Earlier this month the city of Troy announced that it had selected a redevelopment plan for the vacant Monument Square lot, the site of the former city hall. It's a prime piece of land offering a lot of possibilities. But Duncan Crary -- a Troy resident and urban design observer -- argues the current proposal could be a lot better.
Most developers can only dream of having the chance to shape a site like One Monument Square. The team chosen for this endeavor has the potential to create an enduring expression of our generation's best values and optimism, at the heart of our city. This is a legacy building commission, here.
So why, then, is this crew proposing to cram the worst architectural elements of the worst structures around into a couple of soulless boxes in the dead center of our charming 19th century downtown?
It seems completely at odds with what's happening here in Troy, and what's really behind the renaissance in this place "Where the Finest Antiques Can't Be Bought," and where "A wave of renovation is... (opening) ... the way for new urban economy and culture."
But they don't come for the modern abominations in our built environment. They don't come to fawn over the Bell Atlantic switch building with its blank fortified walls, or the Troy Medical Plaza sheathed in black reflective glass.
I just don't get why anyone would want to replicate those loathsome styles at the focal point of our city, where beautiful architecture is our greatest asset.
Good urbanism isn't enough
Both proposed buildings -- Monument North and Monument South -- relate well to the street, and conform to the "build-to" lines and heights of neighboring structures. They respect the various sight lines and terminating vistas deliberately created by the "pattern language" that exists.
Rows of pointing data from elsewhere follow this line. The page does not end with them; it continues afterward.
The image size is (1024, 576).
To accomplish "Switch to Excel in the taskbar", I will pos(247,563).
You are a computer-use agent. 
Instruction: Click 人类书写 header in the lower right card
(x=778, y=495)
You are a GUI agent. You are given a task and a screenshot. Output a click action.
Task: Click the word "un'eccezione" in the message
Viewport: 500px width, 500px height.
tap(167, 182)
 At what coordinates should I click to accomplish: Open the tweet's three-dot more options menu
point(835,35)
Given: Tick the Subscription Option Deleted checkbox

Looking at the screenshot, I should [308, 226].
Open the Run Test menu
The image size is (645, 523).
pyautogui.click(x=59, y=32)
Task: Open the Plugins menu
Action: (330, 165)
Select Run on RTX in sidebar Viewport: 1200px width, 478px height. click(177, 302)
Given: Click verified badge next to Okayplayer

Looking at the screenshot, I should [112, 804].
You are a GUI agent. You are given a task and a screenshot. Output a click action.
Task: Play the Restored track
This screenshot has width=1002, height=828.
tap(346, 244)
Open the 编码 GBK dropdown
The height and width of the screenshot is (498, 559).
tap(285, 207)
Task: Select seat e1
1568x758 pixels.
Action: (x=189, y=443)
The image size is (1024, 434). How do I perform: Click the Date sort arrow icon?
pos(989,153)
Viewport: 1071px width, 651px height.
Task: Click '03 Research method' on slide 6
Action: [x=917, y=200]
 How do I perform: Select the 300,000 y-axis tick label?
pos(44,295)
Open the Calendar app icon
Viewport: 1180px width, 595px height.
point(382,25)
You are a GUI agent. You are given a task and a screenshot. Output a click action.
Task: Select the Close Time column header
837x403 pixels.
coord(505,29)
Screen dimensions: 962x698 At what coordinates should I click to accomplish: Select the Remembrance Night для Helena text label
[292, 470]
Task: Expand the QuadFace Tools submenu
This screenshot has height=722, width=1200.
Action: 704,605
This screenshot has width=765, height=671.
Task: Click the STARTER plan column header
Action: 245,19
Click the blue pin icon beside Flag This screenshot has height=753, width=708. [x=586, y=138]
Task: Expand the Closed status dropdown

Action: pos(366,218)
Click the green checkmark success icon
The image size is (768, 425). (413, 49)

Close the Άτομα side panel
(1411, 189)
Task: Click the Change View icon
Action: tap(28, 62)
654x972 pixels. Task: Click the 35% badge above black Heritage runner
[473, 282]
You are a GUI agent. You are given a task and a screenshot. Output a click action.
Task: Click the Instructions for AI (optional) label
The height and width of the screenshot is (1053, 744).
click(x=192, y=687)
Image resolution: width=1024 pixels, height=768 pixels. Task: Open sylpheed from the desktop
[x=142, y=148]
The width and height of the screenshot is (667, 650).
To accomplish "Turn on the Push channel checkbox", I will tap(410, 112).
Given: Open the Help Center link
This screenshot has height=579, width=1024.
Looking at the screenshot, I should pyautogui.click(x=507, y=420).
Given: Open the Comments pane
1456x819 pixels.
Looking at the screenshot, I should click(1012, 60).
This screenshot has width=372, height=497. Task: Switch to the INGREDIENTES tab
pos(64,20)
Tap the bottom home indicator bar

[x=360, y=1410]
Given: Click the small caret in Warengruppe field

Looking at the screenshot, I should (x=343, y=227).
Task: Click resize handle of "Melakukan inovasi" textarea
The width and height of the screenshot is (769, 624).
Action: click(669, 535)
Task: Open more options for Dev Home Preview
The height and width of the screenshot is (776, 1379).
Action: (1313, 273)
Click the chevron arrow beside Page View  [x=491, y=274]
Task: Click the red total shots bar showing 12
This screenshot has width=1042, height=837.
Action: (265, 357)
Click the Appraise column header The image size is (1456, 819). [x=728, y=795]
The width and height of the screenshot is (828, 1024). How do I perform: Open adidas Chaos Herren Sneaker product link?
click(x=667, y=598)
They are to include street-level retail and some mixture of living/office space in the upper floors. Parking accommodations for up to 175 vehicles are located in the rear, unobtrusively.
That's all good! But all of these thoughtful design components were required in the city's "Request for Qualifications with Proposal." And they were laid out in detail in a 2010 Troy City Hall Redevelopment Plan.
What that shows me is that the city of Troy can actually get from new developers the respectful urban design it deserves. Clearly, this team followed the instructions given to them. So maybe it's time we create some architectural design standards for them to follow, too. Because good urban design alone is not enough for this site. We also need buildings that are worthy of this location and worthy of our affection.
Setting the tone, architecturally
We are going to have to look at, live with, and engage these buildings for the rest of our lives. Do you want to do that with the abstractions proposed here? Do you want visitors looking at these structures while they're still forming their first impression of this place?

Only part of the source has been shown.